Saved entries ▸
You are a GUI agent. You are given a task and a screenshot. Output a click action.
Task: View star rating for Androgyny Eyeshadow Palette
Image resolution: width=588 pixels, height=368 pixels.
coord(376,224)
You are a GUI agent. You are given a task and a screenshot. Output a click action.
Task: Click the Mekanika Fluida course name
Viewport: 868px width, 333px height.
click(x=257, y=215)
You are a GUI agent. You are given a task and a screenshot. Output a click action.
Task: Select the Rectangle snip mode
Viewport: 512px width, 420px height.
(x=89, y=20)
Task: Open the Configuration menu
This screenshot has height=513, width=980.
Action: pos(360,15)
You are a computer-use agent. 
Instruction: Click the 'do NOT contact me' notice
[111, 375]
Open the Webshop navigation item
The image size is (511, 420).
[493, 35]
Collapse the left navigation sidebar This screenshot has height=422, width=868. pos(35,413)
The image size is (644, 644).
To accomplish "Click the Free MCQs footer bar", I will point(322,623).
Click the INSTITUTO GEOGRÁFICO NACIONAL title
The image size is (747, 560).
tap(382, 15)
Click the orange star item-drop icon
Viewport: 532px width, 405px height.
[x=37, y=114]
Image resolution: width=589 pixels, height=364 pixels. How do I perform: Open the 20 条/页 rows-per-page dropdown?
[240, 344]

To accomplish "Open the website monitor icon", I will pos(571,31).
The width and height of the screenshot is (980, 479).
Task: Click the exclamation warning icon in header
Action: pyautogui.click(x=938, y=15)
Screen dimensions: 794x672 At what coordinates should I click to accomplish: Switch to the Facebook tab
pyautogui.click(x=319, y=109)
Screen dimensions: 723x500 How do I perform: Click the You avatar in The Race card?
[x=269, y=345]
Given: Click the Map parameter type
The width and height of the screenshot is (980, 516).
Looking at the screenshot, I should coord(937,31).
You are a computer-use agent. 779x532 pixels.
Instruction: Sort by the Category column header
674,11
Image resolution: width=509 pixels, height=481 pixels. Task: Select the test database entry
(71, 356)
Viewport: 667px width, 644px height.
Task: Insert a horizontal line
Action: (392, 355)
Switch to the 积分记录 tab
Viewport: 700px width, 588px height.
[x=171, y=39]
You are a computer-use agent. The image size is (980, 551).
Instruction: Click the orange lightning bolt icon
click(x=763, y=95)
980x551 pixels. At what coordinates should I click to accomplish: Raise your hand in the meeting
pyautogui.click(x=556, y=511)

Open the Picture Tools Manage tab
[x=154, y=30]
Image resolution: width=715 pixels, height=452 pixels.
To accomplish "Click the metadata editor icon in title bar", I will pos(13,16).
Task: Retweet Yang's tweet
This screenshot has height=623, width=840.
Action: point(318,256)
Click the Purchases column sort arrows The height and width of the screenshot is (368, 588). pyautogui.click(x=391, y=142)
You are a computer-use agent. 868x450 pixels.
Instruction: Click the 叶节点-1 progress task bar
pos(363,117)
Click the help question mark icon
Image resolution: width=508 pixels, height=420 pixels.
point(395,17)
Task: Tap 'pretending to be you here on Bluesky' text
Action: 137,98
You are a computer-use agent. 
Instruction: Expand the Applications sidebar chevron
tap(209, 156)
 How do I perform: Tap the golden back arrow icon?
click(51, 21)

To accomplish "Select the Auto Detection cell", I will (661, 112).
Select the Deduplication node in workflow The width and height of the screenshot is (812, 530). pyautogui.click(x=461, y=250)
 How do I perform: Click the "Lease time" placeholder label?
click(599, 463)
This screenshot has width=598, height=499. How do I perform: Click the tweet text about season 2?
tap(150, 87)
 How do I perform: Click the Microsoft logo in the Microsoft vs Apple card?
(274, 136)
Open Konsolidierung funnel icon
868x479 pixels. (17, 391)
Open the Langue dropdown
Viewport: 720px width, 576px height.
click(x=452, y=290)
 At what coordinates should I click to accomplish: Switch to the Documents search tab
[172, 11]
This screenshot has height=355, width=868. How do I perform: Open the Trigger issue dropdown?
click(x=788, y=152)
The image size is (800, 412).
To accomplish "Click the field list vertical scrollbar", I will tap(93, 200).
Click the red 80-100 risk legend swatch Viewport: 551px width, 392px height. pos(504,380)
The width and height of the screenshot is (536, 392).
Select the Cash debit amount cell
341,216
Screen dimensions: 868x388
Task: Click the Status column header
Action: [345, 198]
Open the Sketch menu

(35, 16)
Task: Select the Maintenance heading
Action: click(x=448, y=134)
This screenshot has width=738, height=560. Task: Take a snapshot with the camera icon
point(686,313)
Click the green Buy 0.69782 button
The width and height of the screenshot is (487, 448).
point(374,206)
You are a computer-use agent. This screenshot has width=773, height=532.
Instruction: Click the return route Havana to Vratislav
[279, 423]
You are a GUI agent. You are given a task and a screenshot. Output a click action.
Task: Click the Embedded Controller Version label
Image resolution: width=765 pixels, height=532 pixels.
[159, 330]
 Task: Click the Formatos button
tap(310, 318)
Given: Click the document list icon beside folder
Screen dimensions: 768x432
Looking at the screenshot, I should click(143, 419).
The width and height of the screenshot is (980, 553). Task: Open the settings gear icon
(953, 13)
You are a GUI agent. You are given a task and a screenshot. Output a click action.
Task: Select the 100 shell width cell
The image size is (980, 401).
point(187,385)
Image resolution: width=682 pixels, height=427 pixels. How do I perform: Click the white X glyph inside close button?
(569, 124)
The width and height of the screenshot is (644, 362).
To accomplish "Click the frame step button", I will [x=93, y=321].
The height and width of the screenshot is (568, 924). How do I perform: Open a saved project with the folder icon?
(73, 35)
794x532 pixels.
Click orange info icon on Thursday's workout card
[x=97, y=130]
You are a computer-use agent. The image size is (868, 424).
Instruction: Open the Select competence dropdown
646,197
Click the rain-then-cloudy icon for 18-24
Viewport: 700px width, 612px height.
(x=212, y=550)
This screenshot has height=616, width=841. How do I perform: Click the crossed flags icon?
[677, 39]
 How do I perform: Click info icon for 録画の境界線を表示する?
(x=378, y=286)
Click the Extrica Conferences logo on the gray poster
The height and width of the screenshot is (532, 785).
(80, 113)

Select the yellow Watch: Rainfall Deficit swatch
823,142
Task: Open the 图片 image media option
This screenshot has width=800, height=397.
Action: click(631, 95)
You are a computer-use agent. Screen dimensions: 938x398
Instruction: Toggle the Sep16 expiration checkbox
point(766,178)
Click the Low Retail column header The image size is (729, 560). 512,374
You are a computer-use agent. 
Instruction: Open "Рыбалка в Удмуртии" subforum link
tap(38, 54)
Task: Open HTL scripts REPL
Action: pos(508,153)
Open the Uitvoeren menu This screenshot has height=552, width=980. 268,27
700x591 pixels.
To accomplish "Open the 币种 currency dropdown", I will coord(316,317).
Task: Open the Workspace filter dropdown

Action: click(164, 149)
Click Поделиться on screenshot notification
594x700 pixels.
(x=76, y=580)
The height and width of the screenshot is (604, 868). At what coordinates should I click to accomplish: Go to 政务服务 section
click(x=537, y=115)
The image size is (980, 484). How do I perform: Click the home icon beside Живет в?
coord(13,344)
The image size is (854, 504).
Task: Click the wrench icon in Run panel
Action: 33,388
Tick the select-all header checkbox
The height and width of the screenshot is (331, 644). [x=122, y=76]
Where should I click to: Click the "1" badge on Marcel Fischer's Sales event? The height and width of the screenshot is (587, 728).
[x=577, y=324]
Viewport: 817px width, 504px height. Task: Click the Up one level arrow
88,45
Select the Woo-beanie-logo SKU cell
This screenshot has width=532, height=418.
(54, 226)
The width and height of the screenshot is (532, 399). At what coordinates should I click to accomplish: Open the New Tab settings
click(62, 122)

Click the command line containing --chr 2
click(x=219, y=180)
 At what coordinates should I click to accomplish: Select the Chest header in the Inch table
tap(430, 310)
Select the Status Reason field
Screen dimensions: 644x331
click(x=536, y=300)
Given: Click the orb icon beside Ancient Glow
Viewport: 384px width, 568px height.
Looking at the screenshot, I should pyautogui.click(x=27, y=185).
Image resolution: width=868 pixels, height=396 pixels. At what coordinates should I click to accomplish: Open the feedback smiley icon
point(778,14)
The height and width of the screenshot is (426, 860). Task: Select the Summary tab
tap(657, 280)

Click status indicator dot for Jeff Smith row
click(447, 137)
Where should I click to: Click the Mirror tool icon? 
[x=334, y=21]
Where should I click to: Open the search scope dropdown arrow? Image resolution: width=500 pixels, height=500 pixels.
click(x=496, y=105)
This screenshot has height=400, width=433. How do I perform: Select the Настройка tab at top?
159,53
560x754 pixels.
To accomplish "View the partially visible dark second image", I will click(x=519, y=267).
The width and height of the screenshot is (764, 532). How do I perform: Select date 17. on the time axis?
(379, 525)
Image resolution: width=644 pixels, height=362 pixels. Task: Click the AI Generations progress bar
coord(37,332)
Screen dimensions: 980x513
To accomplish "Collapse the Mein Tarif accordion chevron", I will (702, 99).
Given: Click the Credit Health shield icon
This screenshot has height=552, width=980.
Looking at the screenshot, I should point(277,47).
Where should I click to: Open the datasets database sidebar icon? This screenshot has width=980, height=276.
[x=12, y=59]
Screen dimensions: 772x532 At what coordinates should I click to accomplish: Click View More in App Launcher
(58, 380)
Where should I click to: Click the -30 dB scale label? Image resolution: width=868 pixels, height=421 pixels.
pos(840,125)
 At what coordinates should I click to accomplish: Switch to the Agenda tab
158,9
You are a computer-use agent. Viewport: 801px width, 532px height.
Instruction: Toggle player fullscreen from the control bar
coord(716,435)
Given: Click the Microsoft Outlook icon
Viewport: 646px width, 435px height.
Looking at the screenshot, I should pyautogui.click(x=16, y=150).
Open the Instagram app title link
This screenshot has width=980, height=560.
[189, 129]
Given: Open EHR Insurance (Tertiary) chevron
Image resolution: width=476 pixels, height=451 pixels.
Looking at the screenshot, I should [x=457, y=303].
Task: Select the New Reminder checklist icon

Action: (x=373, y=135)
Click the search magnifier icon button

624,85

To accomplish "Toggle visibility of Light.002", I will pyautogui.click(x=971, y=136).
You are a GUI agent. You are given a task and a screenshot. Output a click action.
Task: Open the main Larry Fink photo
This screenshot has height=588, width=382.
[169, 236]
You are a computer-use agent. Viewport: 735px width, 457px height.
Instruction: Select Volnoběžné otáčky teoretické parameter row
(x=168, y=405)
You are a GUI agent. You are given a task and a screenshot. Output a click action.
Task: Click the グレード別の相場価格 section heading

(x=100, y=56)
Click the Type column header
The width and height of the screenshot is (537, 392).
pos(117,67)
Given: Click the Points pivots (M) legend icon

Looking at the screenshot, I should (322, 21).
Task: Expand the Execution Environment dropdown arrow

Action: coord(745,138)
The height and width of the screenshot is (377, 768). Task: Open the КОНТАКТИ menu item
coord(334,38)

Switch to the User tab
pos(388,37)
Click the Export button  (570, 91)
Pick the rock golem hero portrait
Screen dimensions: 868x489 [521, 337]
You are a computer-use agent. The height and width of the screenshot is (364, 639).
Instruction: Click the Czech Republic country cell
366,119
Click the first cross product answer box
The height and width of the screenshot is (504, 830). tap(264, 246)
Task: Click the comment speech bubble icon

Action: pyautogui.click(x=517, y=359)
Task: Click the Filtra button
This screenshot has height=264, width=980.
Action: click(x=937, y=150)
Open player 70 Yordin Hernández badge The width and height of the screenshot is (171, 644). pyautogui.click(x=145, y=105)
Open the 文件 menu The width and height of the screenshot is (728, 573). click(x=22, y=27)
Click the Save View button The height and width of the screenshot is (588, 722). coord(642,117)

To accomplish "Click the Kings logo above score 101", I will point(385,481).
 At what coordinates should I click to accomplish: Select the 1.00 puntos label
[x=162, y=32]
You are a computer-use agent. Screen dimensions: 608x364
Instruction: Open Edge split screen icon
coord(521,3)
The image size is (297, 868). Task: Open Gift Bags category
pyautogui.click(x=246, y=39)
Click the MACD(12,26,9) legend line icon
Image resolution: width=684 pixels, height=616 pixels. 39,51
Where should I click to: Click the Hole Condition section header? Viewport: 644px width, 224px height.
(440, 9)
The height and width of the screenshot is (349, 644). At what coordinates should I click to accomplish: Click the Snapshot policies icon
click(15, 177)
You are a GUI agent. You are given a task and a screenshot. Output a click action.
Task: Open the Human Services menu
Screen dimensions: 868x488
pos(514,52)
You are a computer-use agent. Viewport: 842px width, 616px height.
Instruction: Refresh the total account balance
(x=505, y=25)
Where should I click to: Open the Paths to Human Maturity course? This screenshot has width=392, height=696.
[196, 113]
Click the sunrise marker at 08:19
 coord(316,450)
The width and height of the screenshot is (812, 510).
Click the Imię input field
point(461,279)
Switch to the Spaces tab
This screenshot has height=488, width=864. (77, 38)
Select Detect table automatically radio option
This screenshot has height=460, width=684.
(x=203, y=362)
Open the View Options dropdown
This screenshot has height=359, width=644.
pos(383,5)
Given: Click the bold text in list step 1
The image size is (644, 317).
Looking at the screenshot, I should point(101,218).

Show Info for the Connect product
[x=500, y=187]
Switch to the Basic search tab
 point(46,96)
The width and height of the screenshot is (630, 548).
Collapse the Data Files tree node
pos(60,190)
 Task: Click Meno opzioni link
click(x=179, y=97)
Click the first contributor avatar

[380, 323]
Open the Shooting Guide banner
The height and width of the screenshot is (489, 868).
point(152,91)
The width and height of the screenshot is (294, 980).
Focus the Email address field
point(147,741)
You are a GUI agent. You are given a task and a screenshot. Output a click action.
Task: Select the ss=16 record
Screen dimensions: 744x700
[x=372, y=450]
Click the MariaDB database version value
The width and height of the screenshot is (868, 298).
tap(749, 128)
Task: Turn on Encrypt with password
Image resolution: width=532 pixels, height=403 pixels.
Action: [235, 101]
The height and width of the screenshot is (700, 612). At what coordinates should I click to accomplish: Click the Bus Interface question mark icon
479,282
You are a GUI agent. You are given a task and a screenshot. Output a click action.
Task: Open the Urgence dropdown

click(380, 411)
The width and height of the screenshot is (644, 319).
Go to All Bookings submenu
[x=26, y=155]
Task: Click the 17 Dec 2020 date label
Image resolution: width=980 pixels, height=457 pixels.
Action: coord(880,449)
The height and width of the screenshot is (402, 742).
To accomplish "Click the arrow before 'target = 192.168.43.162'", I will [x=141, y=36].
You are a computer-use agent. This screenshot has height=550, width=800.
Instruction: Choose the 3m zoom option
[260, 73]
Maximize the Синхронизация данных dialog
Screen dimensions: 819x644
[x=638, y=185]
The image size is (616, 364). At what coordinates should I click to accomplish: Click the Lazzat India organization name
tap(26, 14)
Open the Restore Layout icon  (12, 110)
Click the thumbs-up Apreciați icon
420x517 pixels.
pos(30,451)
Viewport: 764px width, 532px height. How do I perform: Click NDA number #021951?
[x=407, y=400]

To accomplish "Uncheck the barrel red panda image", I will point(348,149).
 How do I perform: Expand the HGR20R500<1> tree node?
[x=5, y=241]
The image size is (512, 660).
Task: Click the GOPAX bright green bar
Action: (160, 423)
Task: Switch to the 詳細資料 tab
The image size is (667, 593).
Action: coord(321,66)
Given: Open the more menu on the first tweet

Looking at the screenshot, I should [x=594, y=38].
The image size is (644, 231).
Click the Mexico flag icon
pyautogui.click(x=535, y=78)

Brief ▸
Of all the lines in the data above, show only those that hold the word "step".

Final answer ▸
To accomplish "Click the frame step button", I will [x=93, y=321].
Given: Click the bold text in list step 1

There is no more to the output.